Twelve Minutes | Review

Você tem apenas 12 minutos para desvendar um mistério

Jeff Kayo Publicado por Jeff Kayo
Twelve Minutes | Review

Twelve Minutes é um game que foge um pouco da experiência tradicional dos jogos modernos. Ele se apoia nos preceitos dos adventures do passado, mas sem os verbos que indicam as possíveis ações do jogador, deixando a gente quase livre o bastante para fazer o que quisermos na tela.

Apresentado pela primeira vez em 2015, foi só em 2019 que tivemos uma versão praticamente completa do mesmo. O jogo parece que não mudou quase nada em relação àquela versão. Inclusive, os rostos abomináveis dos personagens (quando vistos através do olho mágico da porta ou do reflexo do elevador logo no início) continuam os mesmos, mas agora com o suporte das vozes de Daisy Ridley, James McAvoy e Willem Dafoe nos papéis principais.

Mini Loop

Com uma proposta já vista em filmes como Feitiço do Tempo, A Morte Te Dá Parabéns, No Limite do Amanhã, entre outros, Twelve Minutes apresenta um personagem preso nos mesmos acontecimentos de um dia que parecia normal até então. A diferença crucial aqui é que esse loop acontece num intervalo de exatos 12 minutos.

Nesse pouco tempo, o personagem chega em casa e é recebido pela esposa, que tem uma surpresa para ele. Eles comem a sobremesa, conversam e se emocionam. Então chega um policial, os rende, acusa a sua esposa de assassinato e, eventualmente, o marido morre.

Os gatilhos para o loop acontecer são: tempo (acabaram os 12 minutos o jogo começa de novo), tentar fugir do apartamento ou perder os sentidos (por morte ou nocaute). Dentro desses limites, o jogador precisa fazer de tudo para juntar informações e desvendar esse mistério que envolve a sua esposa e o homem misterioso.

Cuidado com os detalhes

Com poucas horas de jogo já é possível perceber como Twelve Minutes entregará seus mistérios ao jogador,sempre à conta gotas, com novas informações sendo inseridas no contexto por conta de, por exemplo, a música que toca no rádio em determinado momento. Às vezes repetir certas ações podem desencadear novos momentos à trama, ajudando a desvendar esse complicado quebra-cabeças.

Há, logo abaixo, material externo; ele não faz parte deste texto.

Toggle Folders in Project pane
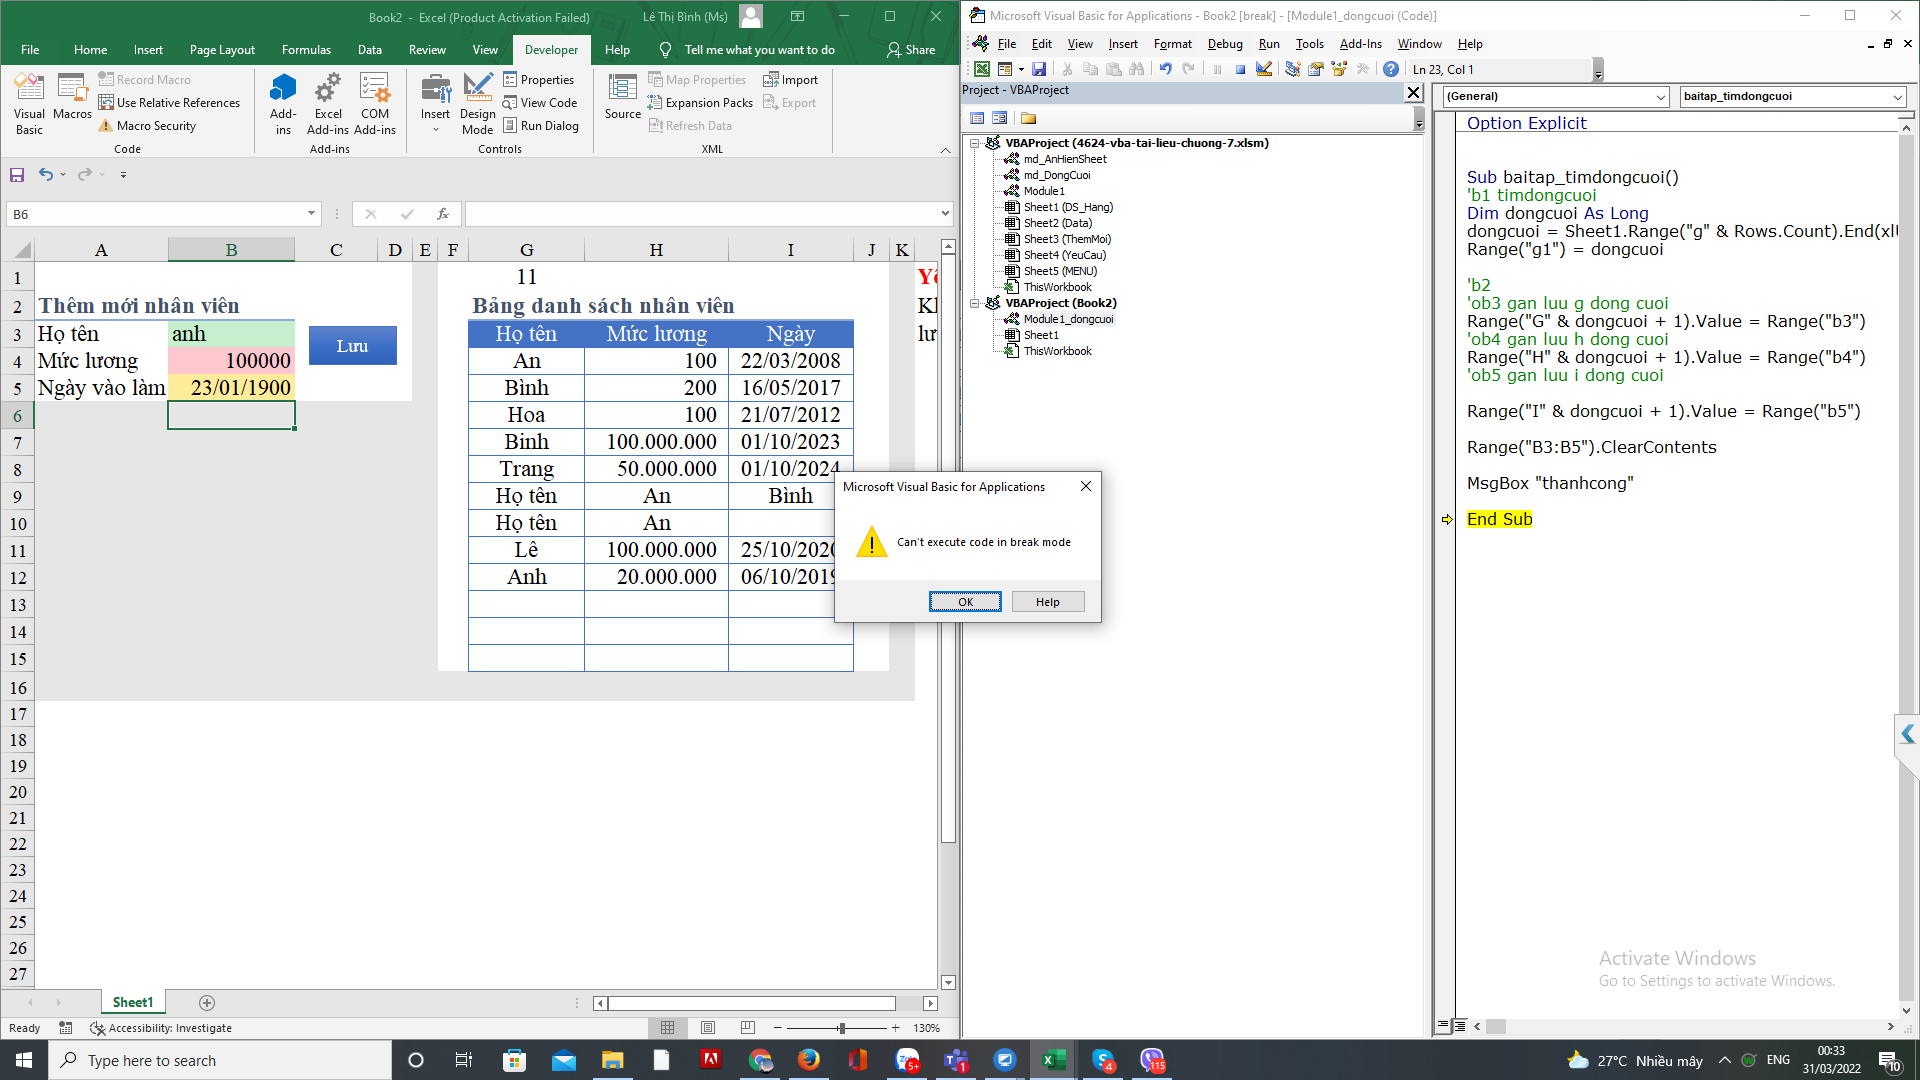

O título dá liberdade ao jogador para fazer o que quiser, desde o início da aventura. Mesmo o loop inicial nem sempre é o mesmo, dependendo do que o jogador faz nos primeiros momentos do jogo.

Não há um tutorial que o guie nas linhas iniciais da história. É possível até mesmo estragar toda a surpresa da sua esposa com uma simples fala errada (e aconteceu comigo). Mas isso não quer dizer que você fez alguma coisa errada, pelo contrário. O conceito de “errado” não deveria ser aplicado a nenhuma ação do jogo. Tudo que você faz pode ser colhido no futuro como uma recompensa.

Apezinho confortável

Toda ação do jogo acontece dentro do apartamento do casal. Um lugar simples e aconchegante, com a sala dividindo espaço com a cozinha, um closet perto da entrada, um banheiro simples e um quarto.

O ambiente pequeno não dá margem para grandes invenções, porém, liberdade e criatividade precisam andar juntos no jogo. Os comandos tendem a ser intuitivos e funcionam a partir do seu menu na parte de cima da tela. Quer uma caneca, pegue. Precisa de água? Coloque-a na pia. Quer beber aquela água? Coloque a caneca em cima de você.

Algumas resoluções dos quebra-cabeças nascem do total desespero de não saber o que se fazer daquele ponto em diante da história. Ao mesmo tempo, entrar de cabeça no roleplay, fingir mesmo que está ali a procura de respostas e não apenas pensar como jogador pode te ajudar também. Assuma-se no papel do personagem principal e viva aquele drama como se fosse o seu próprio. A conclusão dos principais mistérios da história precisam dessa dose extra de engajamento.

A parte não tão perfeita disso tudo é que alguns diálogos repetidos que acontecem na história podiam levar tons de vozes mais pesados, apressados ou intensos. Dependendo do diálogo escolhido é como se os ânimos do marido regredissem ao ponto inicial da discussão, tirando um pouco a imersão do momento.

Mesmo assim, Twelve Minutes é um jogo bem diferente e que merece a sua atenção. Difícil saber se existem finais alternativos — fiz um que parecia ser o final verdadeiro, mas posso estar errado, talvez? — os jogadores vão descobrir à medida que vivem seus 12 minutos, um de cada vez, como se fossem os últimos da sua vida. E eles meio que podem ser mesmo.


Este review foi feito com uma cópia para PC cedida pela Annapurna. O jogo está disponível para PC, Xbox One e Xbox Series X|S.